A more realistic prospect is to see the Vatican compete at the Games of the Small States of Europe – open to sovereign territories with fewer than one million people – and the Mediterranean Games. As a result of their agreement with the Olympic committee (Coni) the Vatican has become a member of the Italian track association and is hoping to sign an agreement with the Italian Paralympic committee and to join the International Association of Athletics Federations. 

Vatican Athletic was launched today at a press conference where the new athletic vests – yellow, to represent the Holy See’s colours, and with the emblem of the keys of the papacy – were on display. And team members were present at the launch wearing blue tracksuits, with one athlete also wearing her religious habit. 

It also marked the first formal public outing for the new interim director of the Holy See Press Office, Alessandro Gisotti, who was appointed on 31 December 2018 following the abrupt departures of Vatican press officers Greg Burke and Paloma Garcia Ovejero. He was applauded by a packed room of journalists and photographers after taking his seat on the podium. 

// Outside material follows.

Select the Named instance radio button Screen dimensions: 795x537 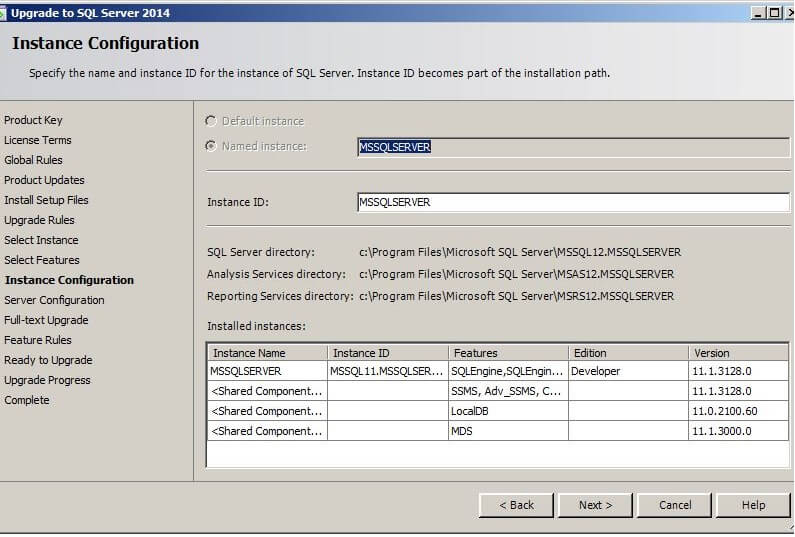pyautogui.click(x=211, y=146)
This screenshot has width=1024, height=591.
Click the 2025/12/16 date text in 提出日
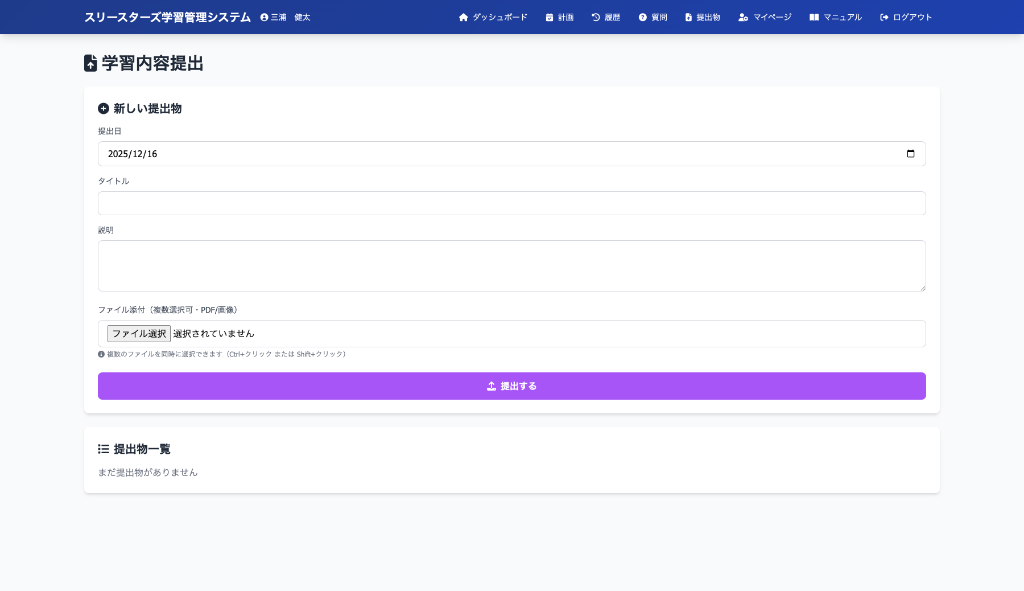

According to a Vatican statement, the new Vatican athletics squad aims to be a “Christian witness in the streets, literally 'going out' as Pope Francis asks, among the women and men who live out their passion for sport”. 

Vatican Athletic is not interested in competing but in “spiritual initiatives” and using sport as a way to foster dialogue. This has been a long-term ambition aof the Pope and has become an increasingly important part of the Pontifical Council for Culture’s work. 

Giovanni Malagò, the president of Coni, welcomed the new team. He also warned Vatican officials against depriving Italy of a medal. “Just don’t get too big,” he said. 

The most athletic pope of recent years was St John Paul II, a keen skier, swimmer and who as as a boy played goalkeeper for his school football team. His school games often took place between Catholics and Jews, and Karol Wojtyla is reported to have offered himself as a substitute to the Jewish side in order to foster good relations. 

This Pope, meanwhile, is a football fan and longtime supporter of San Lorenzo de Almagro in Argentina.